Your instructions —
After locating the line with "This screenshot has height=603, width=862." in the records below, print it and every line after it exactly.

Dataset —

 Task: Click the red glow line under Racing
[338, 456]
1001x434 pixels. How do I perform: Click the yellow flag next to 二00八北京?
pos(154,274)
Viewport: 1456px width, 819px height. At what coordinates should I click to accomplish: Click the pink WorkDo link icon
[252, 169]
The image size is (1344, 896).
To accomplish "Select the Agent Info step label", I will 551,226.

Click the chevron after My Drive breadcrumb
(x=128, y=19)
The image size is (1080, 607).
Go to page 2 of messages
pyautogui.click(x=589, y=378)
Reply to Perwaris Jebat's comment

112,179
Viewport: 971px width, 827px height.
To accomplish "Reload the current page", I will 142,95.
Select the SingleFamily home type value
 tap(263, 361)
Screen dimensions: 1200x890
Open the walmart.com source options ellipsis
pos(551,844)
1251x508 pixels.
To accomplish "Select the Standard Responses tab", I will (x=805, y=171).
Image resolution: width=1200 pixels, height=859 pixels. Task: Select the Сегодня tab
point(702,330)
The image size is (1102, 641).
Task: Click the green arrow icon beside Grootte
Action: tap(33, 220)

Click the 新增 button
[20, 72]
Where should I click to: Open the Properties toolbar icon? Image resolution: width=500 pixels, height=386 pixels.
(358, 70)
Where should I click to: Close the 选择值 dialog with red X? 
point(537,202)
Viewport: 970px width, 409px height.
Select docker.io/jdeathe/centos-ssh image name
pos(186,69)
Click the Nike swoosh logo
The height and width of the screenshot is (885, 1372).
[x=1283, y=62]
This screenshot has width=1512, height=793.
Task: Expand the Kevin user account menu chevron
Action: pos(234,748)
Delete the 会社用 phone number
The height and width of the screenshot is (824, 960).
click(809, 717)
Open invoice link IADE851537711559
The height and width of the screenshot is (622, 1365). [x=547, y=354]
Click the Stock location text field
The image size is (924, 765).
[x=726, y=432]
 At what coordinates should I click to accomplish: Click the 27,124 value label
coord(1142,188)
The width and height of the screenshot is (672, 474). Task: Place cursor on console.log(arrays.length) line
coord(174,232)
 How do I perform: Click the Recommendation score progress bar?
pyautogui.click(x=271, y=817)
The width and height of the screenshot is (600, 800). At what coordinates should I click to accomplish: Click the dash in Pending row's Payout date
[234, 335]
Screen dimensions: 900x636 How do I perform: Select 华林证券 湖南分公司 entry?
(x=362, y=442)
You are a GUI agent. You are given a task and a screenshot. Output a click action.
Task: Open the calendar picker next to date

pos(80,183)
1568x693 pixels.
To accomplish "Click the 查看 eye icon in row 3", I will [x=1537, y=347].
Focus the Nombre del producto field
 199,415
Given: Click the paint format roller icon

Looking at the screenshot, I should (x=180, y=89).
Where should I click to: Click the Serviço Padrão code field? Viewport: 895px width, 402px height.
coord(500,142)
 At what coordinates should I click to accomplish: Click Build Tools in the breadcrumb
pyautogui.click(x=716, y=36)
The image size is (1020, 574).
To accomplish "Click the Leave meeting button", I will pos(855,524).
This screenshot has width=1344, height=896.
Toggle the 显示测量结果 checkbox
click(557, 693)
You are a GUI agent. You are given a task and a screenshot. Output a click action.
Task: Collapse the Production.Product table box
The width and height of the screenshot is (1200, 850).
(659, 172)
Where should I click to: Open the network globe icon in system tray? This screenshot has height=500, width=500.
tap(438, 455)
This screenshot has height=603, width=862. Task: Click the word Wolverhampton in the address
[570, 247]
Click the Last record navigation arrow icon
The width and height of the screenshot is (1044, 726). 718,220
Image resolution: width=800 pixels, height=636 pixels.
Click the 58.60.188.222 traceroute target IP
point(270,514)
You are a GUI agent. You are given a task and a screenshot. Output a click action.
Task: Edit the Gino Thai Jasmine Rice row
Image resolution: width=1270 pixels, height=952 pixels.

Result —
This screenshot has height=603, width=862. Task: Click the word Wolverhampton in the address
[570, 247]
Click the Last record navigation arrow icon
The width and height of the screenshot is (1044, 726). 718,220
Image resolution: width=800 pixels, height=636 pixels.
Click the 58.60.188.222 traceroute target IP
point(270,514)
You are a GUI agent. You are given a task and a screenshot. Output a click action.
Task: Edit the Gino Thai Jasmine Rice row
Image resolution: width=1270 pixels, height=952 pixels.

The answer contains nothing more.